Clapper pointed to a nearby door. “Go in there and wait. That’s the kitchen, is it?” He’d seen Davey Gillie at a table, writing.
“Yes, sir, the kitchen,” Moreton said gratefully, scurrying for the door. “Shall I get Mr. Kozlov?”
“Get Mrs. Bewley. No, wait, get them all. Everyone in the house. Ask them to wait in the kitchen as well.”
Mr. Moreton nodded and opened the door.
“Thank you, Mr. Moreton,” Robb called, earning a sullen glare from Clapper.
The two policemen turned the corner together, but Clapper then stopped at once, putting out his arm to stop Robb as well. “Now that’s what I call a bloody mess,” Clapper said disgustedly.
“Good God,” a shaken Robb whispered.
Joey Dillard’s body lay sprawled, partly on its back, partly on its side, on the stone paving, one blackened, dulled eye open, the other one half-lidded. One foot, shoe-less, was propped awkwardly against the retaining wall, the leg that went with it twisted unnaturally under him. A bent, broken pair of glasses hung pathetically from one ear. There was a great deal of blood, matted in his hair and soaked so heavily into his sweatshirt that most of the logo on it, something about Ethical Treatment, couldn’t be read. More blood coated the paving, tarry and congealed.
“He’s been here a while, I’d say, sir,” Robb said as professionally as he could manage, despite the quaver he could hear in his own voice. “You can see one of his eyes, and the cornea’s just about opaque, so that’s two to three hours at a minimum, and the blood is well on the way to drying. I’d say eight to twelve hours.”
“My goodness,” Clapper responded meanly, “did they teach you all that hard stuff at Bramshill?” He raised his eyes toward the still invisible roof of the castle. Robb thought he was merely rolling his eyes, but no; Clapper was looking for something. “You’ve been here before. What’s up there?”
“Up there?”
“No, down here,” Clapper snapped. “If I say ‘up there,’ what else can it mean but ‘down here’?”
Robb gulped. This was as vinegary and dyspeptic as he’d ever seen Clapper, and his resentment and anger were starting to get the better of the awe in which he generally held the Great Man. Well, almost. But what the hell was the ferocious old bugger’s problem this time?
“Well, there’s not really anything up there, Sarge,” he said neutrally. “See about twenty-five, thirty feet up, where the stone facing ends, and then there’s another floor, set back a little, with shingles on the outside? That’s the third floor-where all the guest rooms are, I think.”
This time Clapper really did roll his eyes, making it clear that the information he was hearing wasn’t what he wanted to know, and Robb hurried nervously on. “Well, at the top of the stone facing up there, just above the level of the windows, there’s a sort of walkway all around the outside, under the eaves. You get out onto it from the third floor by walking up five or six steps and going out this little door-”
“Aah!” Clapper said, and Robb relaxed a little. “Yes, I can see there’s a little railing there.
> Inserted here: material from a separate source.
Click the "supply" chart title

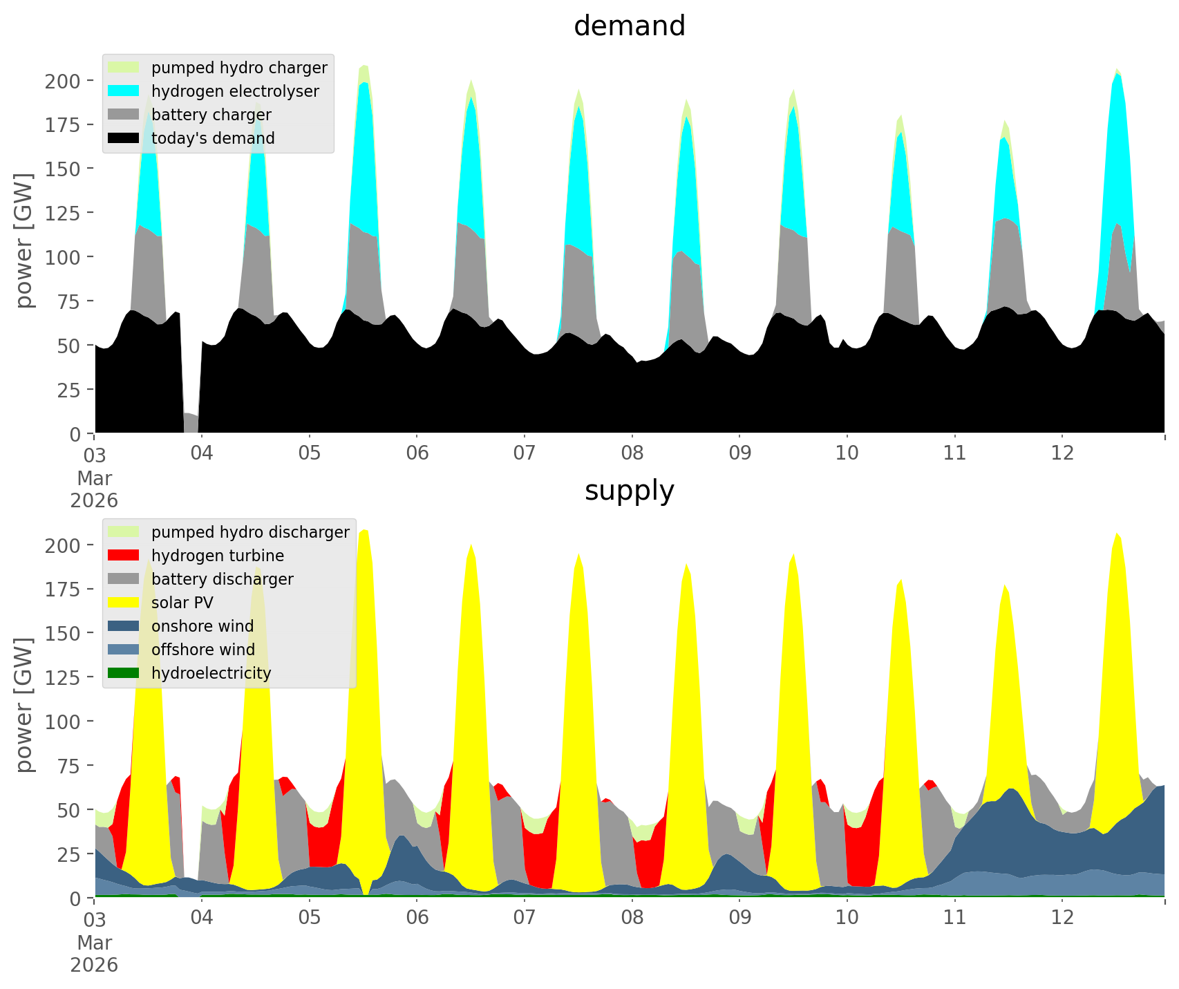pyautogui.click(x=629, y=491)
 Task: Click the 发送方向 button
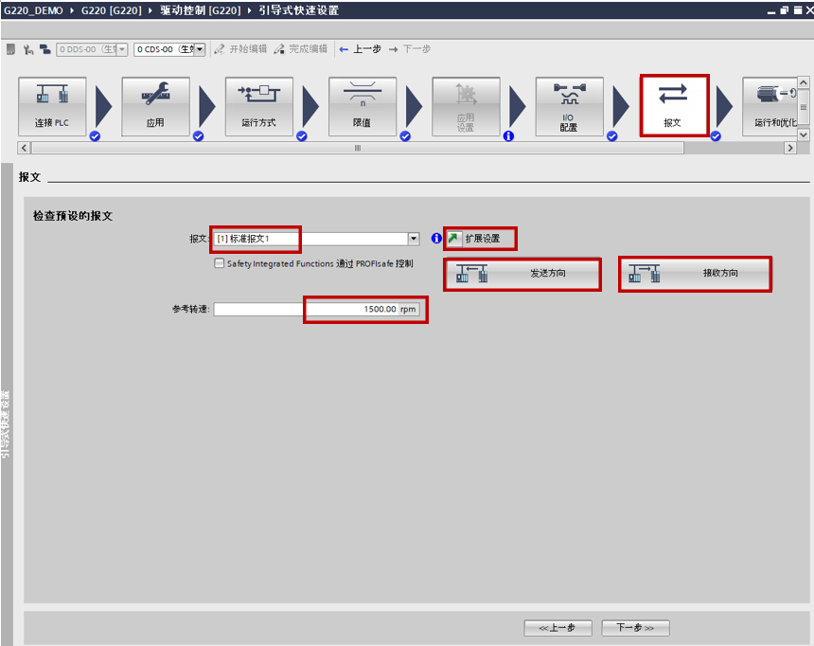(x=522, y=274)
That’s where he fell from, Kyle.”
“Certainly possible, sir.”
“No, it’s definite. Come a little closer-that’s enough, no nearer to the body than that. See that outpipe above us? If you had your wits about you, you’d have observed by now that it’s been broken. One end emerges from the building, quite awry, and the other end, also awry, drains into the retaining wall. Between them is a space of approximately eighteen inches, from which, by power of intellect, we may take for granted the existence of a missing eighteen-inch section of pipe. Now where do you suppose that missing section might be? Where would a smart, privileged, university-educated youth like yourself look?”
“I don’t know, sir,” Robb said, his face stiffening.
“I don’t know, sir,” Clapper mimicked. “Well, have you thought of looking at the body? You don’t suppose that the aforementioned missing section of pipe and the length of wonderfully similar-looking pipe that peeps ever so subtly out from under his hip could be one and the same?”
“Oh,” Robb said. “I… I didn’t see it before. He must have struck it on the way down and carried it with him.”
“From which you conclude…?”
“That he…” Robb glanced up at the wall of the building before continuing. “That since there are no windows directly in line with the body, it follows that he fell from that little walkway.”
“As the night the day,” said Clapper. “Or, more likely,” he added, “that he was pushed.”
“You’re saying that you think we have a suspicious death here, Sarge?”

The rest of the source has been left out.